任务目标 1 — 请抄写情感分析一文中从“## 用LSTM实现情感分析”到“号、英文字符、数字、网站链接等特殊字符。”的部分。

节选原文 —
* * * *

## 用LSTM实现情感分析

### 了解数据集
- pos.xls ：今天天气真好，心情也变得很好呢！
- neg.xls ：下雨天把鞋弄湿了，好烦啊 ><!

### 数据预处理
- 基本步骤

    - 转换源数据编码格式为utf-8格式
    - 过滤字符
        - 去除所有非中文字符，如标点符号、英文字符、数字、网站链接等特殊字符。
    - 过滤停用词
    - 对文本内容进行分词处理

In [None]:
# -*- coding: utf-8 -*-
#Created by huxiaoman 2018.1.28
#transfer.py:生成pos和neg数据
import jieba
import sys
import os
import re

# 判断邮件中的字符是否是中文
def check_contain_chinese(check_str):
    for ch in check_str.decode('utf-8'):
        if u'\u4e00' <= ch <= u'\u9fff':
            return True
    return False

# 加载文本数据的label
def load_label_files(label_file):
    label_dict ={}
    for line in open(label_file).readlines():
        list1 = line.strip().split("..")

* * * *

所给记录 —
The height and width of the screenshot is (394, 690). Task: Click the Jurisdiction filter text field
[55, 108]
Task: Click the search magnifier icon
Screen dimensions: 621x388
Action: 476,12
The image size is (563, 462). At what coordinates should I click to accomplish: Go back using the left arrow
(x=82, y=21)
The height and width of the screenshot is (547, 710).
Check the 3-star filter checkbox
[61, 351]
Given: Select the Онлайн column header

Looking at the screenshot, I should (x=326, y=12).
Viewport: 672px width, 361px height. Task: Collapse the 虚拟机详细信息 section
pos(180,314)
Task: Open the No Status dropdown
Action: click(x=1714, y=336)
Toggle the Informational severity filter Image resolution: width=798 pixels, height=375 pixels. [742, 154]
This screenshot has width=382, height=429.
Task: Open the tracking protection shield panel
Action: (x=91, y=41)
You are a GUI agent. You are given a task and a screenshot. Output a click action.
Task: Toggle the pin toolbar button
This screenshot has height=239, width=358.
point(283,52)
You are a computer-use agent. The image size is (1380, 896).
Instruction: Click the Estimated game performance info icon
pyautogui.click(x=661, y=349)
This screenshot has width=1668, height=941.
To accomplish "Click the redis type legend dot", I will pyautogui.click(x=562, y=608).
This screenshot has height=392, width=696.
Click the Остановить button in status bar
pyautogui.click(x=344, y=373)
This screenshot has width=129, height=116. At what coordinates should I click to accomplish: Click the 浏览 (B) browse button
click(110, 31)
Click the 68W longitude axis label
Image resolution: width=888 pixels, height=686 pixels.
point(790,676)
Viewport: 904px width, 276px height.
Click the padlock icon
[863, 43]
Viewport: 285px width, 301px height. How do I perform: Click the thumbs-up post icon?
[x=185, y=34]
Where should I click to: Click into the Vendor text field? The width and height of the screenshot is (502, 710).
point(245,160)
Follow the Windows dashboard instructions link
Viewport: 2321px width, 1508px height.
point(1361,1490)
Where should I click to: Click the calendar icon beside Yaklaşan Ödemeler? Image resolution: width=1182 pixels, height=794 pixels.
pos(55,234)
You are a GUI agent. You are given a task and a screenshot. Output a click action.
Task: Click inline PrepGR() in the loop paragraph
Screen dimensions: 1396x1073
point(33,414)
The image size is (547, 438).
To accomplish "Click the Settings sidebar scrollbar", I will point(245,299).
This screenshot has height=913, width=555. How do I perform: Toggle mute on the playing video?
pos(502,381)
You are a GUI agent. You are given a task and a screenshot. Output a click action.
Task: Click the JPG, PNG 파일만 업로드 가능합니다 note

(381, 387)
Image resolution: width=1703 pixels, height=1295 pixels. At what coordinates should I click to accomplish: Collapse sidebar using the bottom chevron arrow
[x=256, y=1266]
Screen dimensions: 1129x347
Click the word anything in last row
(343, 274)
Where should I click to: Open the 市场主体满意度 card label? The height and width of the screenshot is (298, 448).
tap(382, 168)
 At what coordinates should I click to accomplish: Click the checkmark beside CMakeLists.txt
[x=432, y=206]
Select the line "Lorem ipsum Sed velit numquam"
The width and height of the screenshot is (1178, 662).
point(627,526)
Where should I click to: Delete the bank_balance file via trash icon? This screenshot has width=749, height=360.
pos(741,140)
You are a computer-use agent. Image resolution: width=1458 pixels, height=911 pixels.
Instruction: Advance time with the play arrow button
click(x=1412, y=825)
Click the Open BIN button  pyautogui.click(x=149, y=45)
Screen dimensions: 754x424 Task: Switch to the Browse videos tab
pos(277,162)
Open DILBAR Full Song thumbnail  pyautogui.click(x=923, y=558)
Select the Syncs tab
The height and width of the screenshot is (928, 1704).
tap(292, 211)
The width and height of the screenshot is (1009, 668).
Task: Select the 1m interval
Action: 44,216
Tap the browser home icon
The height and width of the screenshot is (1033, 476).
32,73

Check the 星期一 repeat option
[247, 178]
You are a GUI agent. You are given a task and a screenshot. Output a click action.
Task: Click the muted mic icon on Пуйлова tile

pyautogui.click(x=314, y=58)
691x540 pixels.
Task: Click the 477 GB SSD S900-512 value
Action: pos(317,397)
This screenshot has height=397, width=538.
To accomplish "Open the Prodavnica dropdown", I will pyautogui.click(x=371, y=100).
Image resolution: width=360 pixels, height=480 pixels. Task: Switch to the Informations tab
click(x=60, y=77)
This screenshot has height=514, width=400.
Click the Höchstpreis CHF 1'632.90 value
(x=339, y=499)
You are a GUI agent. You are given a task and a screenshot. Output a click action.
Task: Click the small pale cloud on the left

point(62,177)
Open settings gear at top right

* * * *

任务目标 2 — 将记录中从含“Given: Select the Онлайн column header”的那一行到含“Action: (x=91, y=41)”的那一行，把“severity filter”改为“priority filter”，其余一字不动，只写出这些行。

最终结果 1 —
## 用LSTM实现情感分析

### 了解数据集
- pos.xls ：今天天气真好，心情也变得很好呢！
- neg.xls ：下雨天把鞋弄湿了，好烦啊 ><!

### 数据预处理
- 基本步骤

    - 转换源数据编码格式为utf-8格式
    - 过滤字符
        - 去除所有非中文字符，如标点符号、英文字符、数字、网站链接等特殊字符。

最终结果 2 —
Given: Select the Онлайн column header

Looking at the screenshot, I should (x=326, y=12).
Viewport: 672px width, 361px height. Task: Collapse the 虚拟机详细信息 section
pos(180,314)
Task: Open the No Status dropdown
Action: click(x=1714, y=336)
Toggle the Informational priority filter Image resolution: width=798 pixels, height=375 pixels. [742, 154]
This screenshot has width=382, height=429.
Task: Open the tracking protection shield panel
Action: (x=91, y=41)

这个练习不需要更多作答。